Collectively, day 1 highlighted a common direction across oncology. Whether through increasingly sophisticated ADCs, molecularly targeted therapies such as menin inhibitors, or next-generation cellular therapies, the field continues to move toward treatments that are both more biologically precise and more personalized.
As ASCO Breakthrough 2026 continues, these advances reinforce a broader shift in cancer medicine from treating diseases according to where they originate to tailoring therapy based on the unique biology driving each patient's cancer.
References
- Gandara DR. Antibody-drug conjugates in lung cancer. Presented at: 2026 ASCO Breakthrough Annual Meeting; Singapore and Online; June 25-27, 2026.

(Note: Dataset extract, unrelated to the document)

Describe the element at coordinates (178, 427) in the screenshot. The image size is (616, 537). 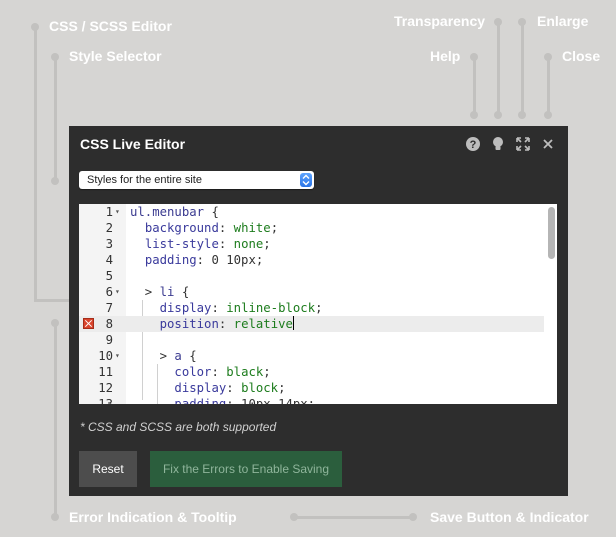
I see `support-note: * CSS and SCSS are both supported` at that location.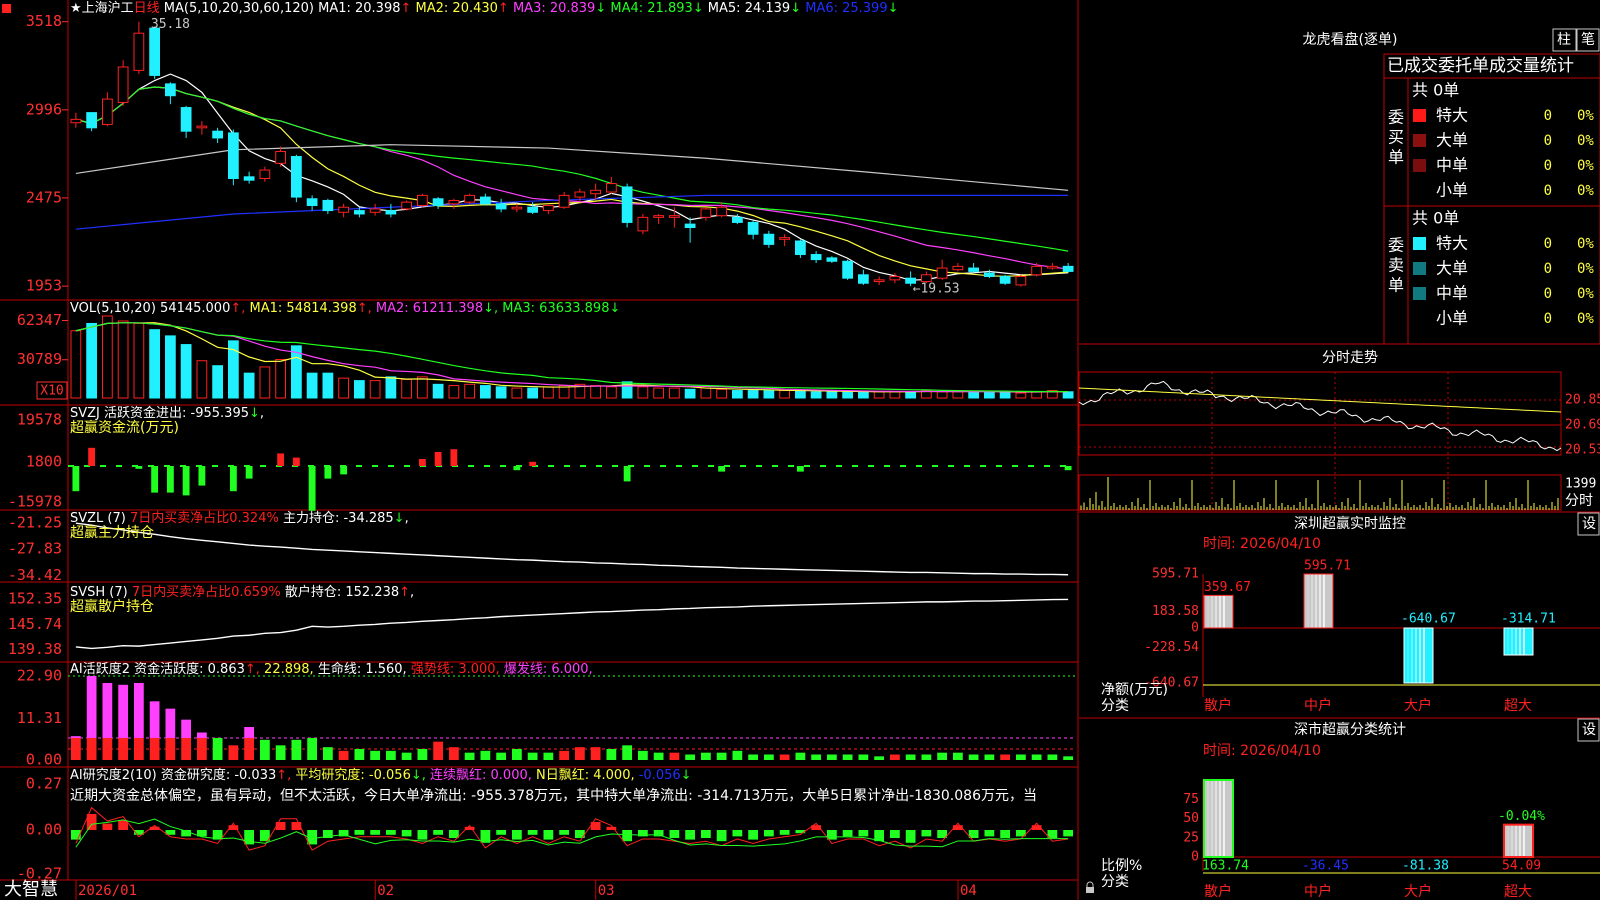 The width and height of the screenshot is (1600, 900). I want to click on square-menu-icon, so click(6, 8).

- Ueno NT. Antibody-drug conjugates in breast cancer. Presented at: 2026 ASCO Breakthrough Annual Meeting; Singapore and Online; June 25-27, 2026.
- Siu LL. The global antibody-drug conjugate ecosystem. Presented at: 2026 ASCO Breakthrough Annual Meeting; Singapore and Online; June 25-27, 2026.
- Lim FL. Recent updates in hematologic malignancies. Presented at: 2026 ASCO Breakthrough Annual Meeting; Singapore and Online; June 25-27, 2026.
- Ko BS. Recent updates in hematologic malignancies: considerations in Asia-Pacific region. Presented at: 2026 ASCO Breakthrough Annual Meeting; Singapore and Online; June 25-27, 2026.